Tasks:
(a) From the Oneremit article, list the three things that have long slowed cross-border business payments across African markets.
(b) In the Oneremit article, take the part that opens with "However, a new" and closes with "major trade corridors.", and write it out again with "founders" swapped for "entrepreneurs".

Source extract:
↓↓↓

Building Trust Across Borders: How Oneremit Is Giving African SMEs a Fair Path into Global Commerce
As African SMEs struggle with slow settlements and fractured banking systems, Oneremit is betting that faster, trusted cross-border payments can unlock a new era of global participation for everyday businesses.

Cross-border business payments across African markets have long been slowed by delays, fragmented channels, and inconsistent access to foreign currency, creating obstacles for firms that depend on predictable settlement. These constraints often force smaller businesses without the resources for global operations to use informal systems or multi-step workarounds that make international trade costly, slow, and difficult to scale.
However, a new wave of founders and operators is building the infrastructure needed to move African SMEs into fully formal global commerce through several major trade corridors.
Oneremit is one of the companies leading that shift, created by Toronto-based founder Hammed Afenifere Adewumi to simplify how African businesses send and receive money across borders. The platform combines regulated foundations with stablecoin-powered settlement, all in an attempt to help African businesses make international payments in a matter of seconds while helping set them up for a multi-currency future.

↑↑↑

Collected material:

↓↓↓

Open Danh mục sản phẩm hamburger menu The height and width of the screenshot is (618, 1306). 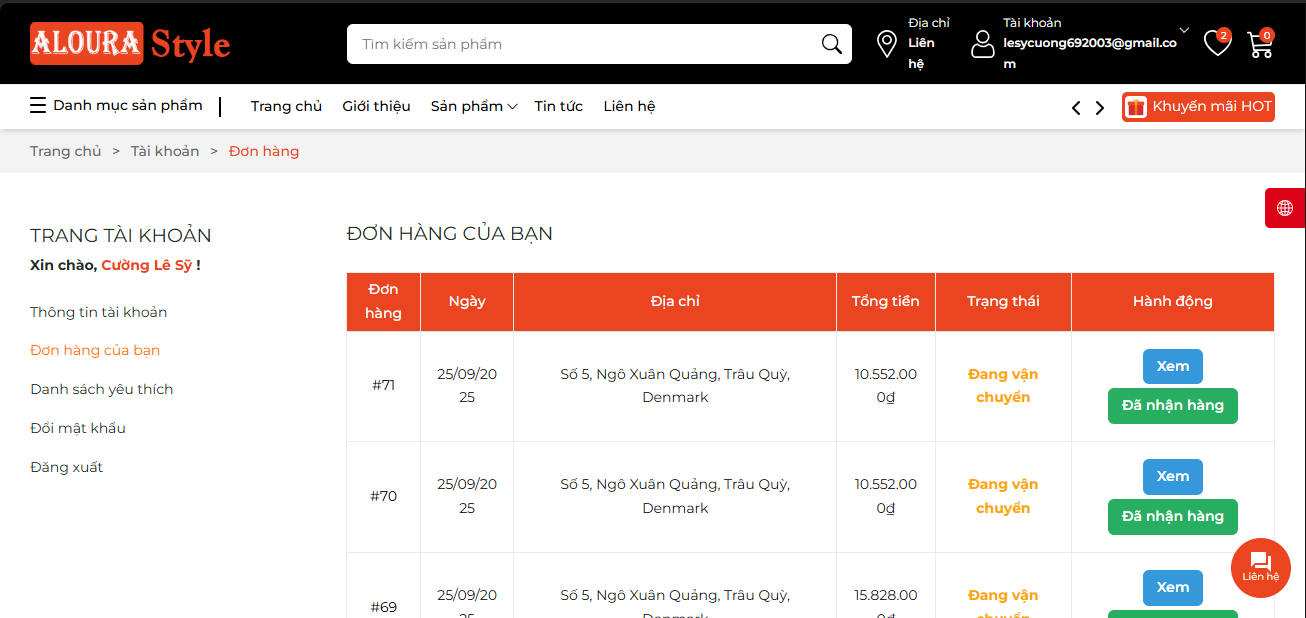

↑↑↑

Task-by-task results:
(a)
- Delays
- Fragmented channels
- Inconsistent access to foreign currency

(b)
However, a new wave of entrepreneurs and operators is building the infrastructure needed to move African SMEs into fully formal global commerce through several major trade corridors.